In news that will shock and amaze, the National Crime Agency has said that prohibition of widely-used substances is doing bugger all to stem the flow of illegal drugs flooding into the UK. Brits just can't get enough of smoking, ingesting, injecting, and shovelling them up their noses meaning as long as the demand isn't quelled, the suppliers will carry on supplying.
Vince O’Brien, the organisation's head of operations for drugs, firearms and other commodities, told the Guardian that class A drugs are still all the rage and the consumers - who view it as a lifestyle choice as opposed to an addiction - are contributing to the massive profits that gangs and crime lords are reaping as a result.

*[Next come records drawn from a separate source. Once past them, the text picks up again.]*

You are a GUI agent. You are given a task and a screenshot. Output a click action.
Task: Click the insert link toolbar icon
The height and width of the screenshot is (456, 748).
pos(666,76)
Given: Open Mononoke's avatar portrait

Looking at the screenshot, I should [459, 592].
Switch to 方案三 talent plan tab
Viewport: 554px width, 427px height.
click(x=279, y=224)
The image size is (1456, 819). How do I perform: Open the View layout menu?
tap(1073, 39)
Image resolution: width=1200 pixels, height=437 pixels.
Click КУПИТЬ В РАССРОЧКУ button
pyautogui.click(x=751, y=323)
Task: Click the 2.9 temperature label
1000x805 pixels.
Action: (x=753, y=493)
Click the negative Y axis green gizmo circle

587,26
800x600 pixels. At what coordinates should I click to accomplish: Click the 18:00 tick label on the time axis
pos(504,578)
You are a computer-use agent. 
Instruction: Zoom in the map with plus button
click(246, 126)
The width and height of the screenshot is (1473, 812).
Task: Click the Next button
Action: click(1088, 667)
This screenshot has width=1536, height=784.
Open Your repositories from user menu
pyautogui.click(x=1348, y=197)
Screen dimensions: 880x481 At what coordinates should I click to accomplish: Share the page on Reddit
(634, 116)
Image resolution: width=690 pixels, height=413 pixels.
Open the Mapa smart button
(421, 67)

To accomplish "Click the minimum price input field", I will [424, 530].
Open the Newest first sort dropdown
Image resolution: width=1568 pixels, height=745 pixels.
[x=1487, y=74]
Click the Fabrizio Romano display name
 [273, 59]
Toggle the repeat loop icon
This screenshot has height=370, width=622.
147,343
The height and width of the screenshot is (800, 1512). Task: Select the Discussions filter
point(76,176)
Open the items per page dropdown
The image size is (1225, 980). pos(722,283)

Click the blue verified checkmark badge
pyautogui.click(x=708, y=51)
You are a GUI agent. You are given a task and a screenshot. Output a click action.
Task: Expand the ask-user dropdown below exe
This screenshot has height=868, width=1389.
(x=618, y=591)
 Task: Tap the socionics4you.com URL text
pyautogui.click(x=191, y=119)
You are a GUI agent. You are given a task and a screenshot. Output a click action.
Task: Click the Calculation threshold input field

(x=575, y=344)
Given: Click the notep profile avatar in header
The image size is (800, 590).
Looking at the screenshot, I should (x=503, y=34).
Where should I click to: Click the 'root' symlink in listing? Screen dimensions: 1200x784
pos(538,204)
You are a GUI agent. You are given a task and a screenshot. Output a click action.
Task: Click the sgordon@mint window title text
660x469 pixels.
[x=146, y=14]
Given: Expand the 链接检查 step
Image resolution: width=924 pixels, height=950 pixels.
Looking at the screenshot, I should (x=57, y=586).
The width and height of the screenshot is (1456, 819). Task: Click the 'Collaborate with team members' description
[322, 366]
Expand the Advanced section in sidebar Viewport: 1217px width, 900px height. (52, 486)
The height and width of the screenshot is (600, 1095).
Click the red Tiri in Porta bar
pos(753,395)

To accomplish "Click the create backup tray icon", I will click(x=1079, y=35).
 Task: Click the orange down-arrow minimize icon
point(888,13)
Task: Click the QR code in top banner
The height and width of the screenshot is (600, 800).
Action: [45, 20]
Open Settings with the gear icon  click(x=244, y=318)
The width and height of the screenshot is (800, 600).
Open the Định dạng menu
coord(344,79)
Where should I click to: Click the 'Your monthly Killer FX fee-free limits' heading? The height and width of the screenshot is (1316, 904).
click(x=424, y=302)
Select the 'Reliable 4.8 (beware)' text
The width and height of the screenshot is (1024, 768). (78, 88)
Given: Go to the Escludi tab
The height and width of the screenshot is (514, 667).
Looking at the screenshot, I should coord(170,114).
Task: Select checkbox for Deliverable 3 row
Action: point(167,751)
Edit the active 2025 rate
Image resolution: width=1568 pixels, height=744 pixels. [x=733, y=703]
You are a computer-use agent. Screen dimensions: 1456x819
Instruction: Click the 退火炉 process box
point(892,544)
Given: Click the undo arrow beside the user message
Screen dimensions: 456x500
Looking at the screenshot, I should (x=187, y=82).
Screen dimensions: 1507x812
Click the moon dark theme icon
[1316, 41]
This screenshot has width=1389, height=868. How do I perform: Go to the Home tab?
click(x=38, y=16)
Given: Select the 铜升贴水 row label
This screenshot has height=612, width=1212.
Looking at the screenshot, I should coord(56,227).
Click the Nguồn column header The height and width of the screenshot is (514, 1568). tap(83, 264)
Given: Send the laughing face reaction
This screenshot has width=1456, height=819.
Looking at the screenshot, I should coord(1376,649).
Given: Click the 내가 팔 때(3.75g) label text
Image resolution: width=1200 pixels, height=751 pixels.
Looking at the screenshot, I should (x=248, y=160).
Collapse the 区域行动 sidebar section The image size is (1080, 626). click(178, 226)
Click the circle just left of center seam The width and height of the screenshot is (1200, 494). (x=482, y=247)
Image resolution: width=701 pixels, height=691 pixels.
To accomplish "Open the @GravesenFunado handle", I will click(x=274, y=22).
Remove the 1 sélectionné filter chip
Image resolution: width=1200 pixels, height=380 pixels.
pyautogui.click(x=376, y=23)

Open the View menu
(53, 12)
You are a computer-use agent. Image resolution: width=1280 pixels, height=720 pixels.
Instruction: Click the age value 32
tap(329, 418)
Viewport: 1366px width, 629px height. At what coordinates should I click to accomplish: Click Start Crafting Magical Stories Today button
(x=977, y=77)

"Have we in disrupting that criminal group made a large step in choking off drug supply to the UK? I don’t think that is a realistic objective for us to have. Because you can only tackle supply if you tackle the demand market as well," O’Brien explained.
"While there is user base willing to spend millions and millions of pounds worth on drugs, which represent millions and millions of pounds worth of profit, then we will have an issue with illicit drugs in this country.
"We can’t arrest our way out of that anymore than we can arrest our way out of serious violence. We need to tackle the drivers behind it."
Drug dealers have clearly been doing a bang up job in the marketing department, with the Home Office reporting earlier this year that the use of crack cocaine is on the rise in Britain, and that users getting their orders "quicker than a pizza". Dealers are even pitching in and doing their bit for the environment, by cutting down on the use of plastic.
There are countless hot takes on why the war on drugs is a pointless endeavour, and it boils down to O'Brien's observation on supply and demand.
"While we have high levels of production and we have high levels of demand we will continue to have the resilient market we have at the moment," he said, adding that "we need to tackle both of those more effectively."